The nebula NGC 7094 is located about 3.4 degrees northwest of Enif (Epsilon Pegasi) and about 1.8 degrees northeast of the globular cluster M15.

== Characteristics ==
=== Distance, size, and velocity ===
The online software Aladin Lite can query astronomical data from several catalogs, including the "GAIA EARLY DATA RELEASE 3 (GAIA EDR3)". The parallax of NGC 7094 is 0.6042 ± 0.0336 ms, corresponding to a distance of 1655 pc.

The Simbad database lists four distance values: 1.382 ± 0.276 kpc, 1655.081 ± 92.0403 pc, 1626.2807 ± 155.2491 pc and 1358 pc.

The apparent size of the nebula is 1.57 arcminutes, which corresponds to a physical size of 2.34 ly. The nebula's radius is estimated at 0.393 pc.

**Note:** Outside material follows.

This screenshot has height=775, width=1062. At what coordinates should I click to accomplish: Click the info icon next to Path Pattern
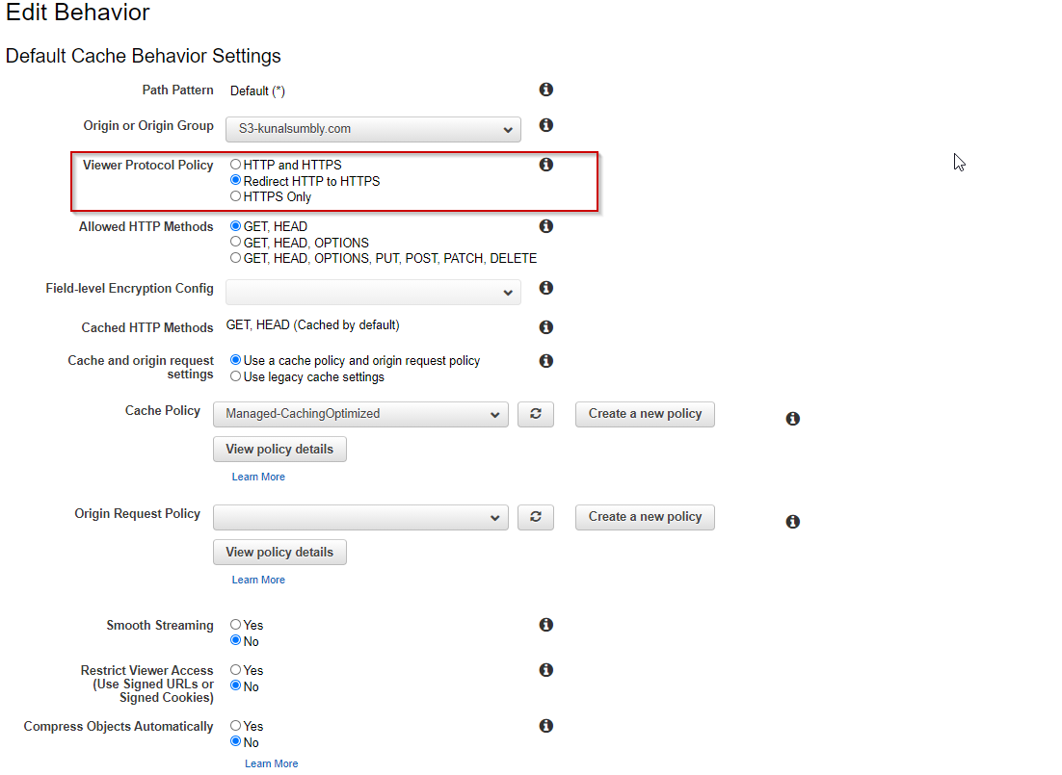coord(545,89)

Two highly uncertain velocity values are reported in Simbad: 2 ± 72 km/s and -1 ± 34 km/s.

=== Age ===
The age of NGC 7094 is approximately 7770 years.

== Central star ==
The central star of NGC 7094 is a PG 1159 star, which is a transitional star evolving toward a white dwarf stage.

Its visual magnitude is 13.59, with an estimated mass of 1.791 $M_{\odot}$. Its surface temperature reaches 110 kK ($Log(T_{eff}) = 5.04$) and its luminosity is 5129 $L_{\odot}$ ($Log(L/L{\odot}) = 3.71$).